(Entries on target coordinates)
=-=-=
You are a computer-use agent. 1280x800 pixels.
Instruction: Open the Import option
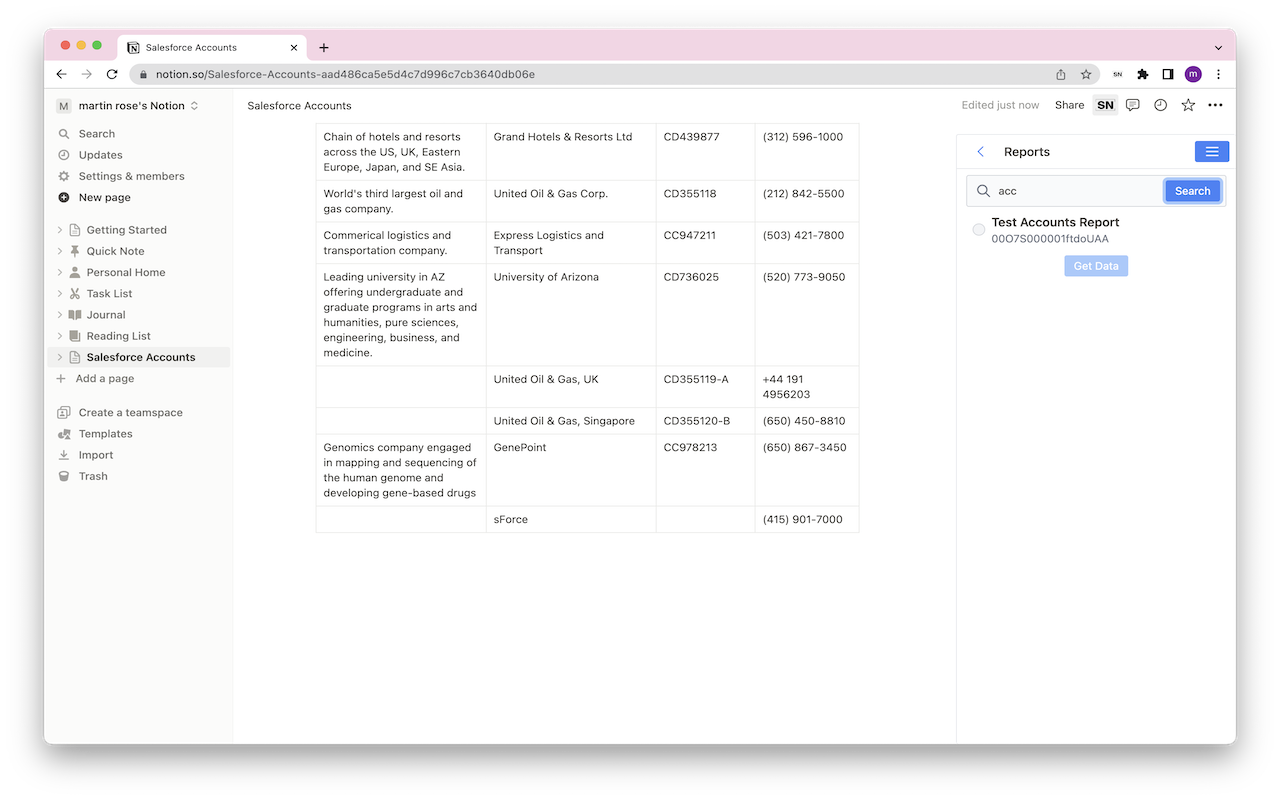[x=95, y=454]
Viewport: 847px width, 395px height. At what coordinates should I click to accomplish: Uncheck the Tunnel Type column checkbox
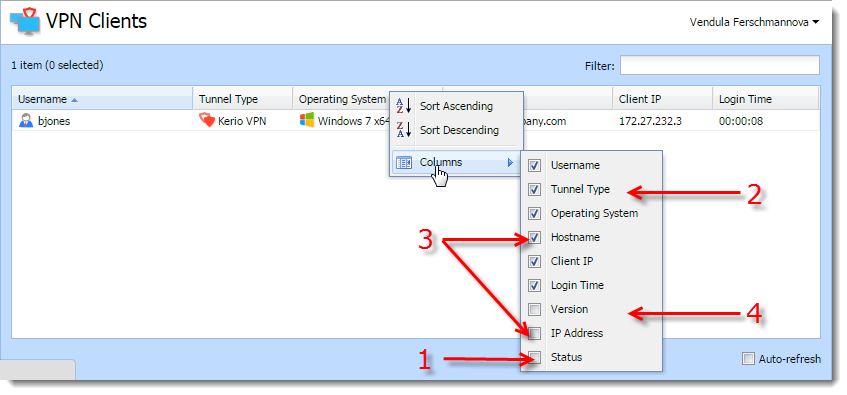[534, 190]
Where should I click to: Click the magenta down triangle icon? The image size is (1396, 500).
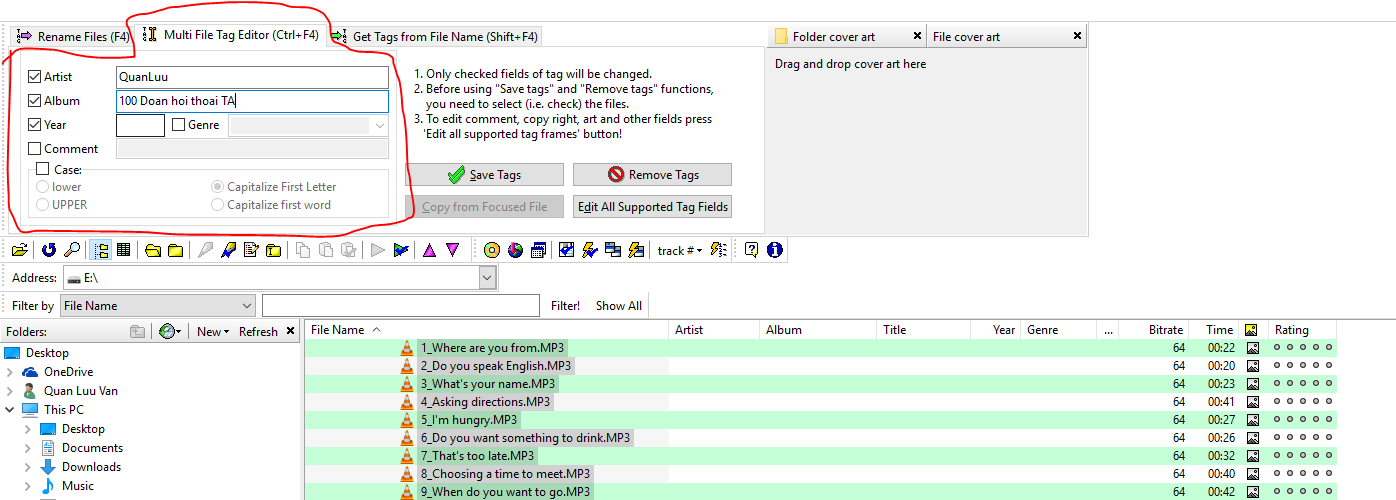click(x=452, y=250)
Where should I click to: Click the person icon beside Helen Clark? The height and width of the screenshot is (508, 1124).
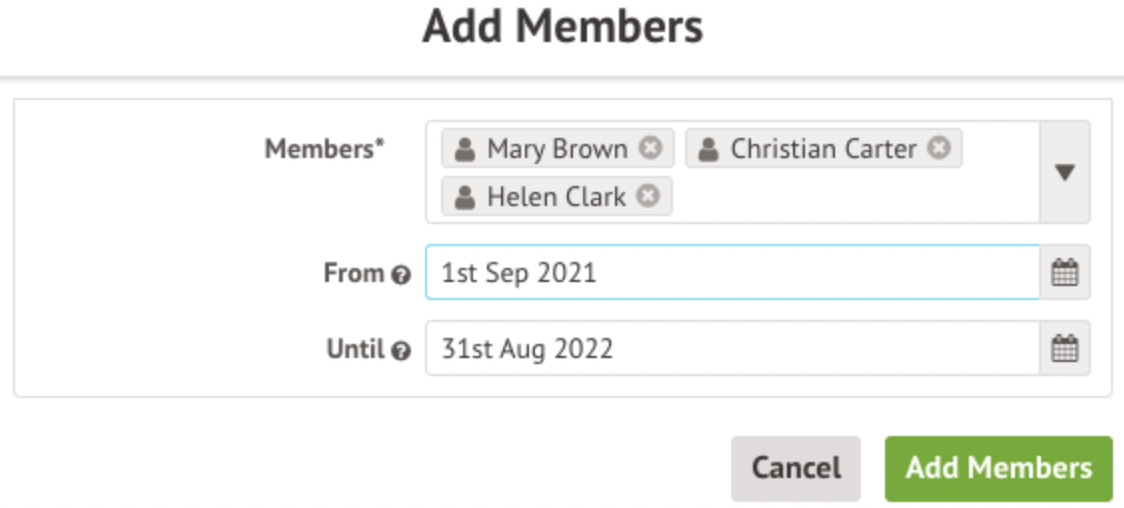464,197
=-=-=
**GOAL**
Change each "icon" in the rows to "symbol" and write all the rows out again with nothing else altered. Leave out the pictures.

**SOLUTION TO THIS EXERCISE**
You are a computer-use agent. 1280x800 pixels.
Instruction: Open the Import option
[x=95, y=454]
Viewport: 847px width, 395px height. At what coordinates should I click to accomplish: Uncheck the Tunnel Type column checkbox
[534, 190]
Where should I click to: Click the magenta down triangle symbol? The image size is (1396, 500).
click(x=452, y=250)
Where should I click to: Click the person symbol beside Helen Clark? The height and width of the screenshot is (508, 1124).
464,197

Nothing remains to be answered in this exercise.